▶ _読解文_:
* * * * * * * * *

1年ほど前の、ある休日。
その日の夕食後、リビングで家族5人、他愛もない話をしていた。
…いや、ボードゲームで盛り上がっていたかもしれない。
テレビ番組にツッコミを入れていたのかもしれない。
覚えていない…
が、とにかく5人で楽しいひとときを過ごしていた。
トン…トトン…
物音が聞こえた気がした。
上の家の音かしら。
トン…トン…
また聞こえる。
上じゃない、我が家だ。
私以外、喋っていて誰も気づいていない。
『ちょっと待って、パパ。何か聞こえへん?』
姉『なになに?』
夫『やめてや、そういうのw』
私『トントン聞こえてん、何回か』
トン…
『ほら!!!』
末っ子『ママ怖い!!』
夫『シッ!デカい声出すな!』
息子たちの部屋から聞こえた。
廊下の奥、玄関側にある部屋だ。
夫『誰や。玄関はオートロックで閉まってるはずやから、今入ったんとちゃうな』

* * * * * * * * *

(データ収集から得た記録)
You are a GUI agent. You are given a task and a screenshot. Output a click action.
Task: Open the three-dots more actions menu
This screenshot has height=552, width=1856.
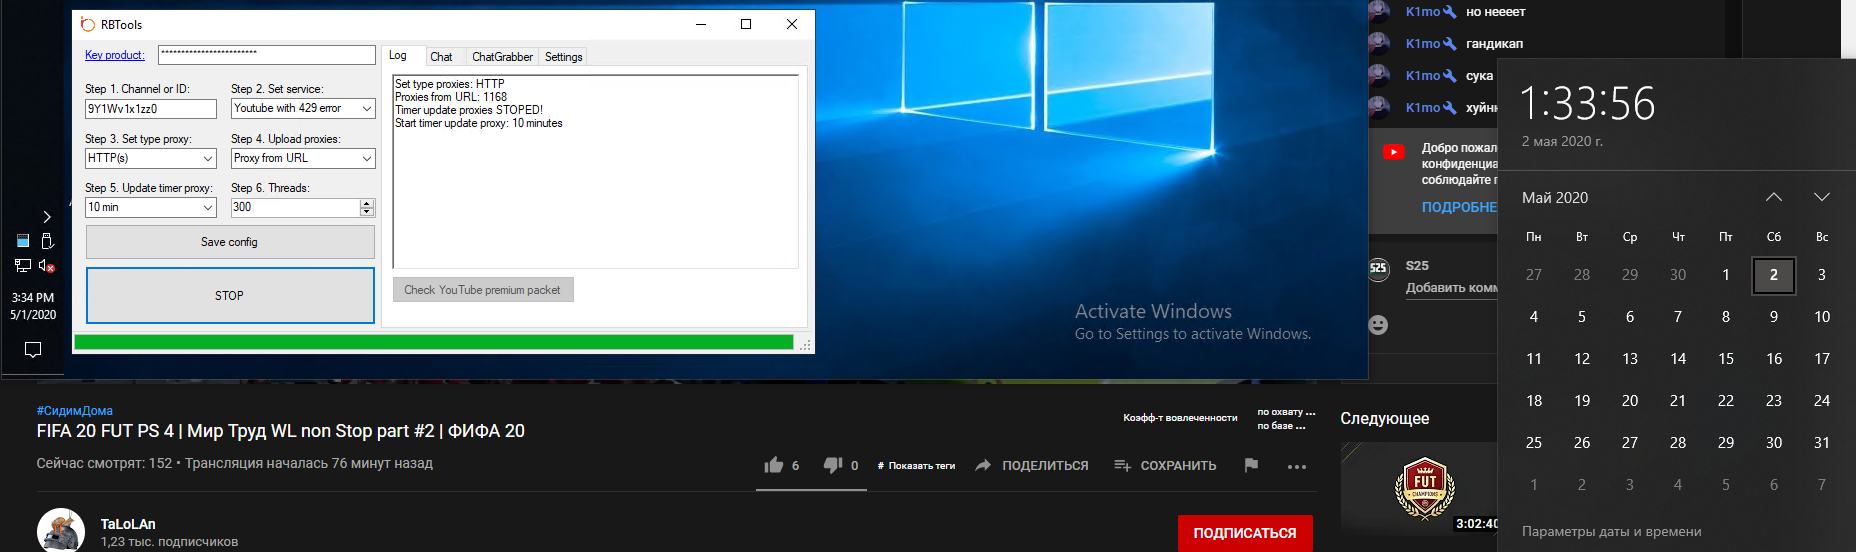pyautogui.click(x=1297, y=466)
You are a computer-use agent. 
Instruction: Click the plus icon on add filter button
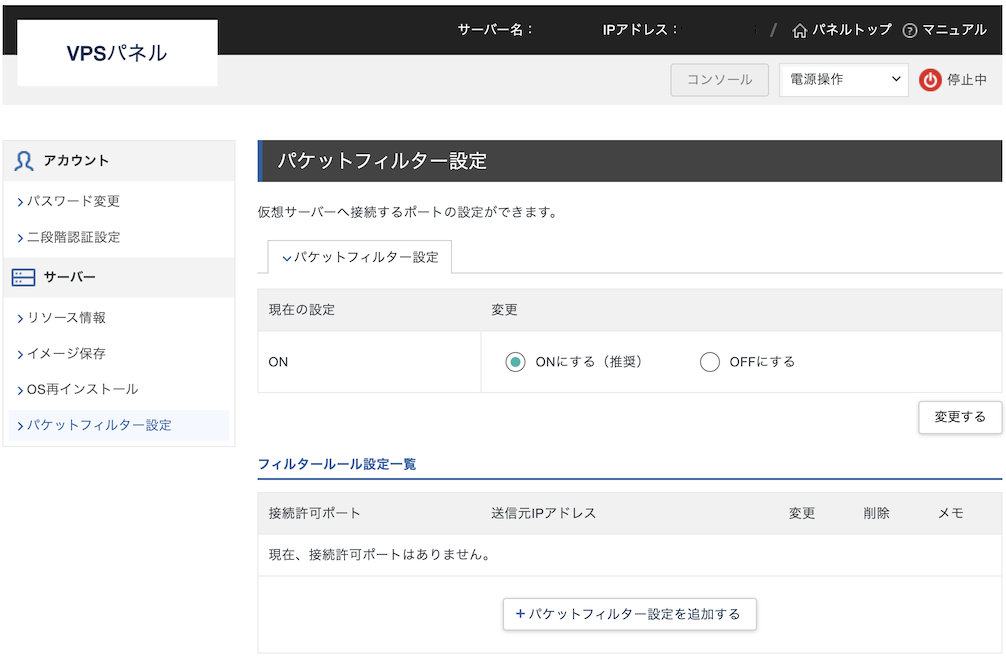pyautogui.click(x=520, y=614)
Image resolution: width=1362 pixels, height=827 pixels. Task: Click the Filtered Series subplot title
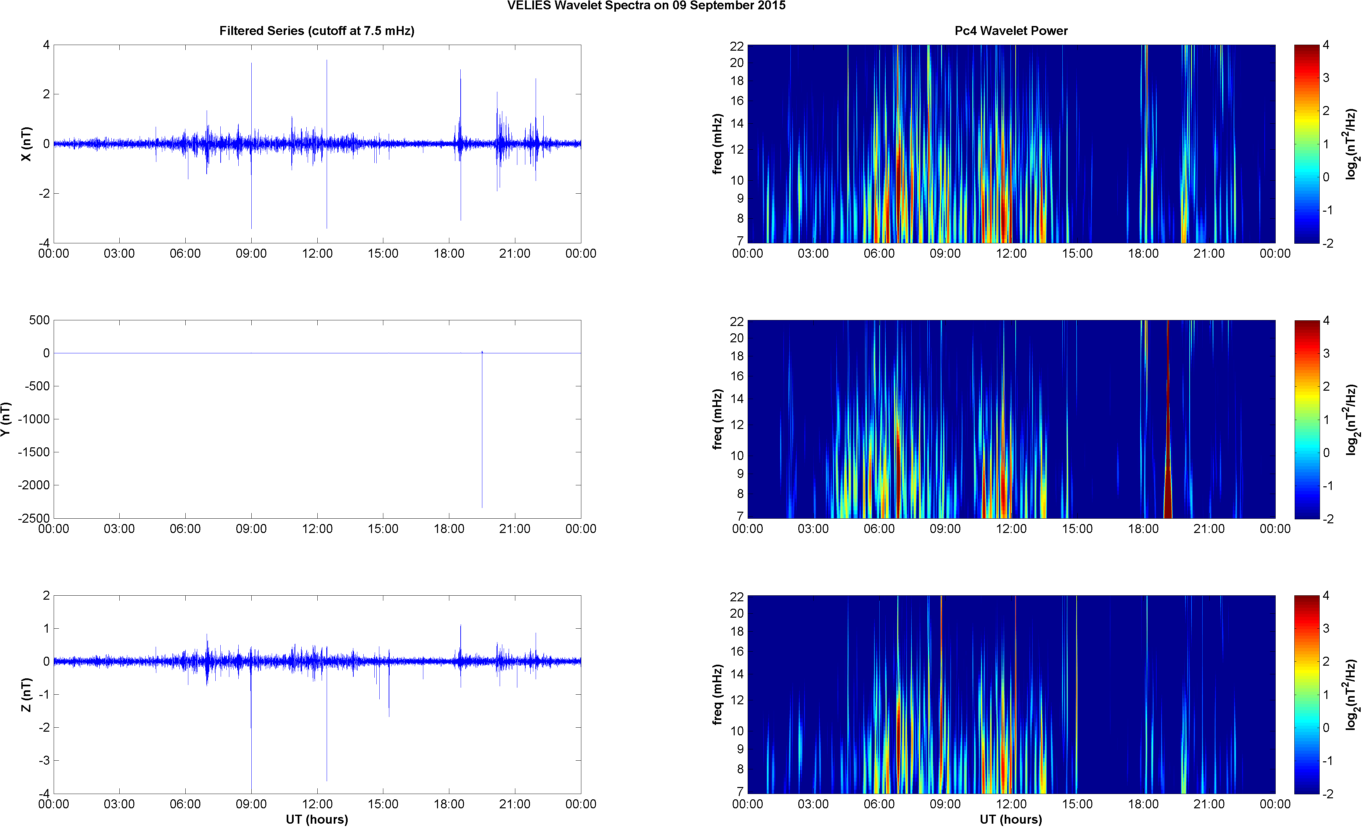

* * * * * * * * *

▶ _取り組む課題_:
a. 家の中の物音についての文章によると、物音はどの部屋から聞こえましたか。
b. 家の中の物音についての文章を、最後の文の次から同じ語り口で書き継いでください。

▶ _課題ごとの解答_:
a. 息子たちの部屋、つまり廊下の奥の玄関側にある部屋から聞こえました。

b.
夫が、キッチンにいき麺棒を手に取る。
私も、シンクに置いてあったフライパンを持った。
兄も、何か持ってた…何だっけ。
ツッコミたくなるような物を、持ってた。
トントン…
夫が、廊下に続くリビングのドアを開ける。
私はベランダの窓をそっと開け、子どもたちを窓辺に寄せた。
フライパンを持つ手が、手汗ですべる。
トン…トトン…
廊下に出た夫が、リビングのドアを閉める。
忍び足で息子たちの部屋に近づいた夫が
勢いよく、部屋のドアを開けた!
バンッ!!
ドンガタン
勢いよく開けたドアが、
お掃除ロボットにぶつかった。
『おい~、掃除ロボやん!!!』
的なことを夫が言い、子どもたちがワッと廊下に走った。
息子たちの部屋を掃除しに行ったお掃除ロボットが、
何らかの理由で部屋に閉じ込められてしまい、
リビングの充電器に戻ろうと、回転しながら一定の間隔でドアにぶつかっていた音だった。
『なんだぁーよかったぁぁー!!』
安堵した後、大爆笑だった。
『てかさ、モニター見ればよかったんじゃない?』
『ほんまやで、全く思い浮かばんかったわ』
狭いマンションだけど、各部屋にモニターカメラがある。
リビングは私の不注意が、過ぎるから。
他の部屋は、文明の利器大好きな夫が設置。
普段、リビング以外の部屋を見ることはないけれど…
まさに、今日だよね、使うの。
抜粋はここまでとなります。